Le lendemain, des héritiers de Lacan prendront part à une soirée débat cinéma et psychanalyse autour de la voix, cet obscur objet du cinéma. Voyons cela…

Vendredi soir à 21h, lors d’une master class, Clotilde Leguil, philosophe et psychanalyste, décryptera avec son regard pointu quelques scènes cultes du cinéma, notamment sous le prisme de la voix. Dans son enseignement, le grand Jacques Lacan définissait la voix, d’une part, comme un objet causant un désir et, d’autre part, répondant à ce qui se dit, mais ne pouvant en répondre au titre d’une garantie quant à la vérité : « elle s’éprouve, elle se renvoie seulement par ses échos dans le réel.» Bon. Nul doute que le débat de haut niveau devrait passionner, d’une part, les cinéphiles qui sont toujours ravis de voir des extraits de films et, d’autre part, les analystes et les analysants. Et ça, nous pouvons en répondre car Clotilde est absolument passionnante.

Il y aurait sans doute une lecture psychanalytique à faire de L’Étrange Couleur des Larmes de ton Corps, dernier film d’Hélène Cattet et Bruno Forzani. Ce duo de réalisateurs poursuit son chemin, loin des sentiers battus de la production classique. Mais ils composent une œuvre plastiquement bouleversante et aussi radicale que celle d’un Jeunet ou d’un Anderson. Sauf qu’il puisent leur influence du côté du Giallo, un courant littéraire et cinématographique italien qui mêle le fantastique, l’horreur parfois, le mystère et l’érotisme. Mario Bava et Dario Argento sont les plus célèbres représentants de cette école qui rend hommage à Poe, Hitchcock, et bon nombre d’auteurs de polars américain, comme Chandler. L’Étrange Couleur est donc un film étrange, où une femme disparaît mystérieusement. C’est vraiment un film que nous tenions à vous faire découvrir.

Quand un grand scénariste – Paul Schrader – adapte un immense auteur tordu – Bret Easton Ellis – et tourne avec une ex-égérie Disney passé par toutes les défonces – Lindsay Lohan – et un ex-acteur de porno – James Deen – on peut s’attendre à un film qui décoiffe. De fait, The Canyons just do it“. Drôle d’histoire de manipulation, de sexe, de pouvoir, le tout dans le milieu frelaté du cinéma hollywoodien de série B. Un monde aussi déglingué que les salles que Schrader nous montre en ouverture de son film.
::::::::::
Exercices:
1. Dans le texte retenu, recopiez le passage qui s'ouvre sur les mots contenant « Il y aurait » et se clôt sur « vous faire découvrir. », en changeant « duo de réalisateurs » en « tandem de cinéastes ».
2. D'après le texte retenu, de quel courant Hélène Cattet et Bruno Forzani tirent-ils leur influence ?
::::::::::
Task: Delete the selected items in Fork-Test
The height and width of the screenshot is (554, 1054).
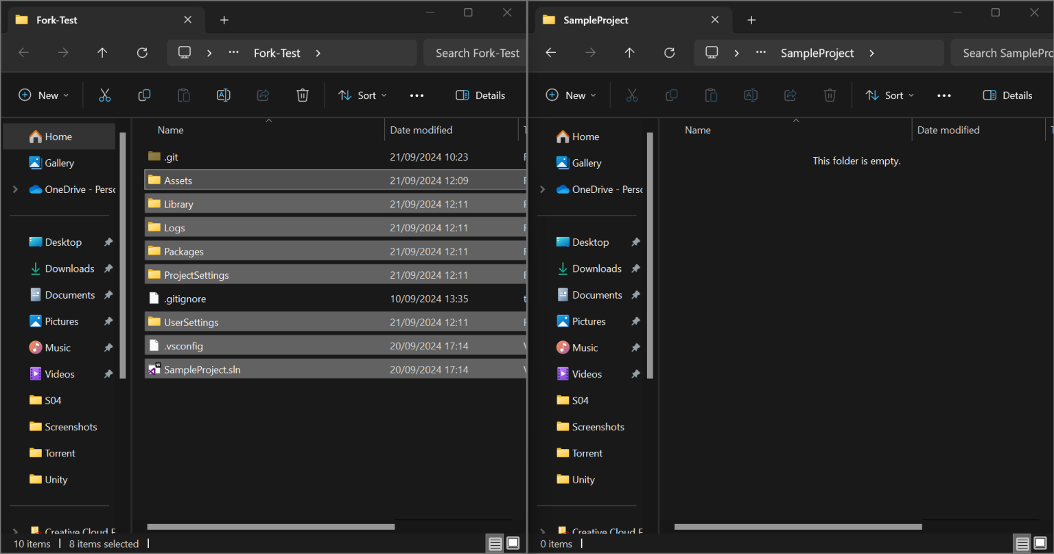Action: (x=302, y=95)
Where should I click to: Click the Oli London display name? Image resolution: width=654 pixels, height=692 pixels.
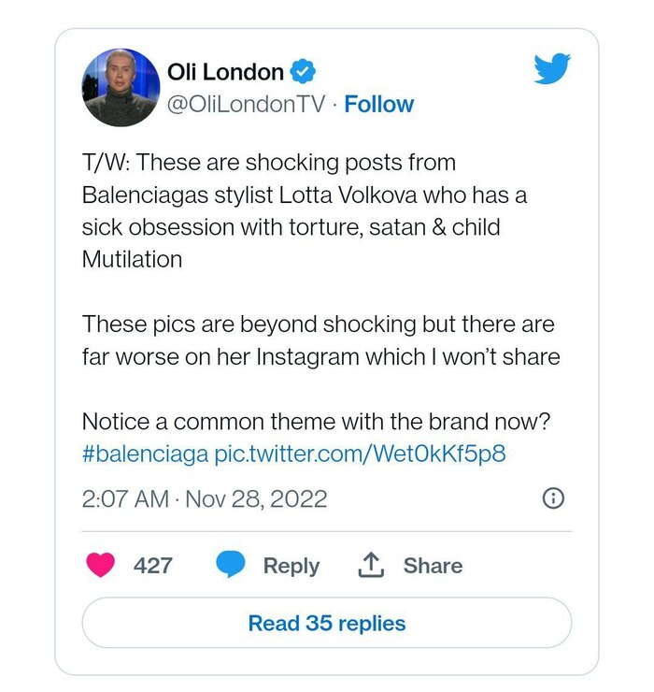point(224,71)
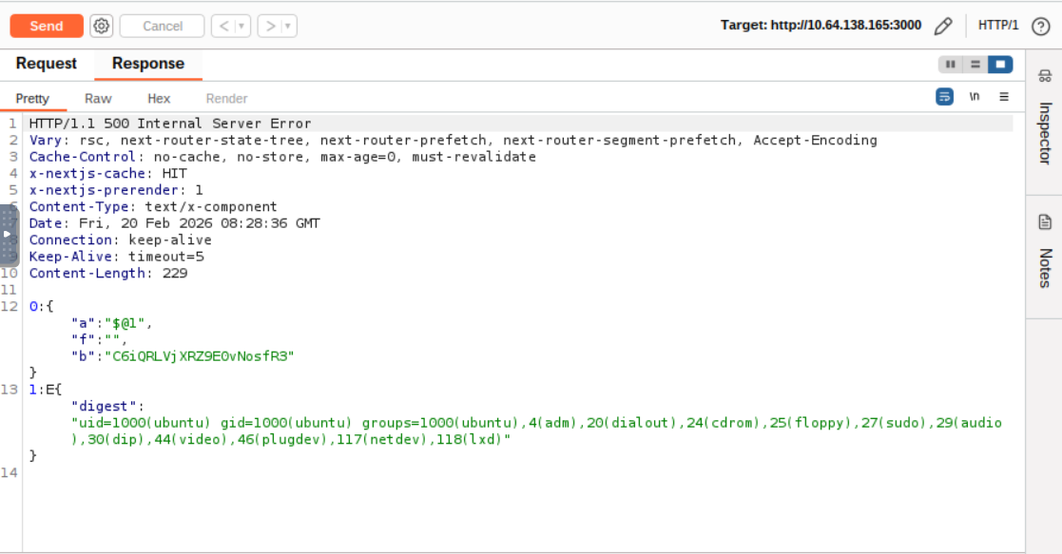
::::::::::
Corrigé:
1.
Il y aurait sans doute une lecture psychanalytique à faire de L’Étrange Couleur des Larmes de ton Corps, dernier film d’Hélène Cattet et Bruno Forzani. Ce tandem de cinéastes poursuit son chemin, loin des sentiers battus de la production classique. Mais ils composent une œuvre plastiquement bouleversante et aussi radicale que celle d’un Jeunet ou d’un Anderson. Sauf qu’il puisent leur influence du côté du Giallo, un courant littéraire et cinématographique italien qui mêle le fantastique, l’horreur parfois, le mystère et l’érotisme. Mario Bava et Dario Argento sont les plus célèbres représentants de cette école qui rend hommage à Poe, Hitchcock, et bon nombre d’auteurs de polars américain, comme Chandler. L’Étrange Couleur est donc un film étrange, où une femme disparaît mystérieusement. C’est vraiment un film que nous tenions à vous faire découvrir.

2. Du Giallo, un courant littéraire et cinématographique italien.